In Moffitt v. TD Canada Trust, 2023 ONCA 349, the Court of Appeal commented on Ontario courts’ lack of transparency with respect to decision making. The issue arose in an appeal from a successful motion for summary judgment. Writing for the court, Brown J. reiterated the Supreme Court of Canada’s comments in Hryniak v. Mauldin, 2014 SCC 7, that most Canadians cannot afford to litigate, that a conventional trial is not a realistic alternative for most litigants, and that a culture shift is therefore required to create an environment that promotes timely and affordable access to justice — in part, by moving the emphasis away from the conventional trial and by recognizing that alternative models of adjudication are no less legitimate.
Justice Brown highlighted the available “menu” of final adjudication on the merits procedural tools (including Rule 21 motions, applications, simplified procedure, and summary judgment). In an important footnote, Brown J. then analyzed a recent sample of cases reported on CanLII and concluded that parties had resorted to non-trial procedures approximately four times more frequently than trials.
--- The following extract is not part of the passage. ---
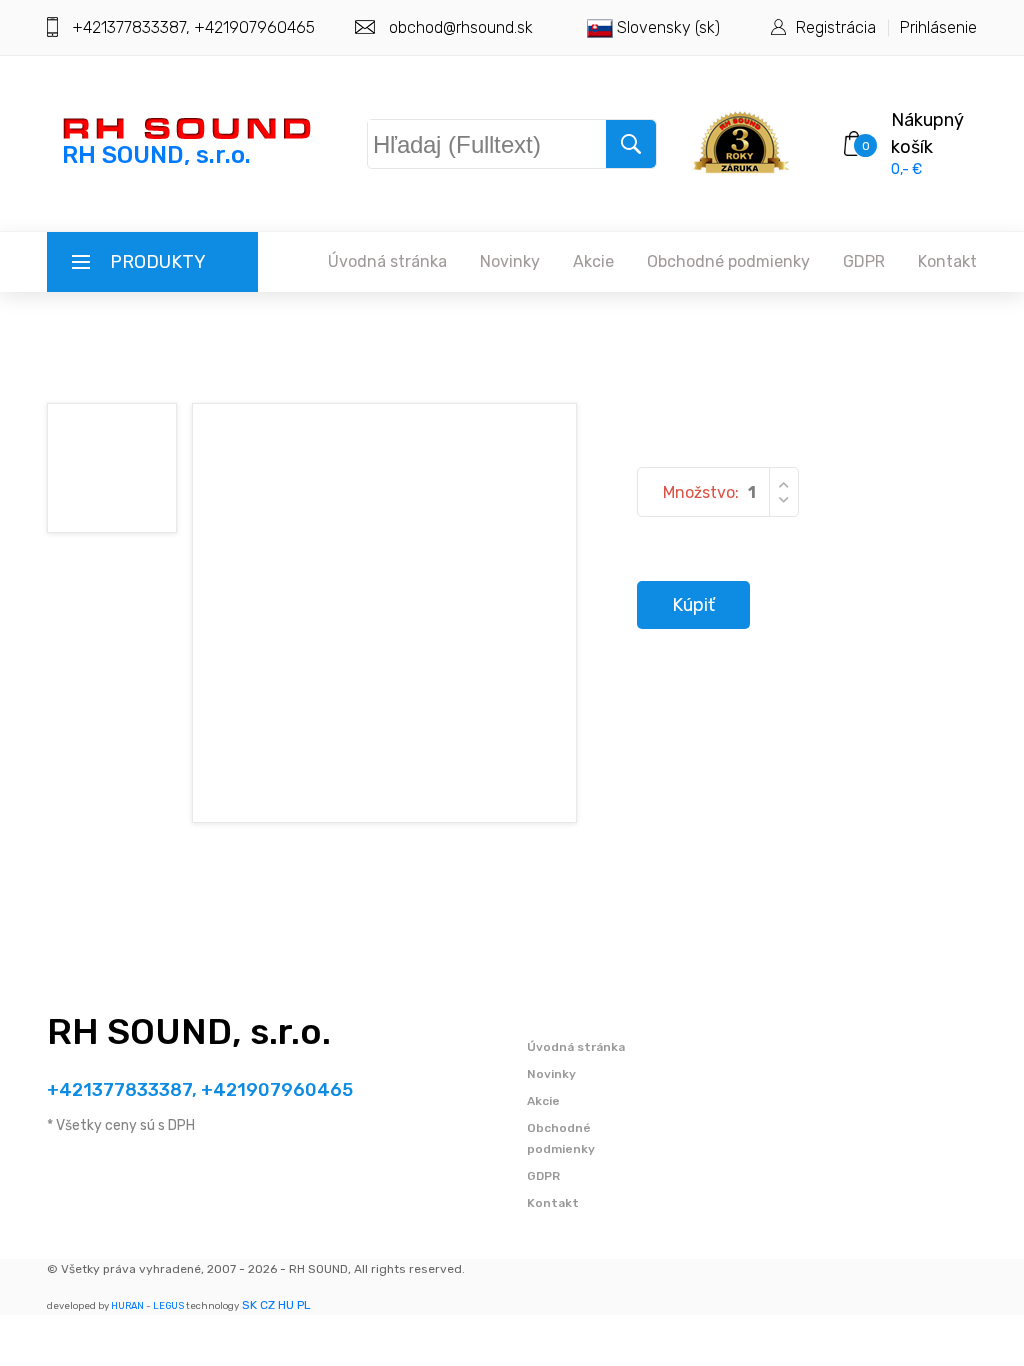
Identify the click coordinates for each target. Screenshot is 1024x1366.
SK (249, 1305)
However, he stated that the absence of consistent operational data reported by courts made it difficult to address litigation policy and process empirically, particularly in light of the requirement that a summary judgment motion judge consider whether the summary judgment process is “a proportionate, more expeditious and less expensive means to achieve a just result”.
Justice Brown’s footnote is reproduced here:
It is an unfortunate state of affairs that neither the Superior Court of Justice in Ontario nor the Court of Appeal for Ontario publishes information about how they manage and dispose of their caseload. The lack of detailed, consistent operational data from those courts and the resulting lack of transparency, impedes the ability to understand and then improve the performance of those courts. To gain some understanding of how those courts deal with cases in practice, one is left to resort to the imprecise tool of examining cases reported on CanLII.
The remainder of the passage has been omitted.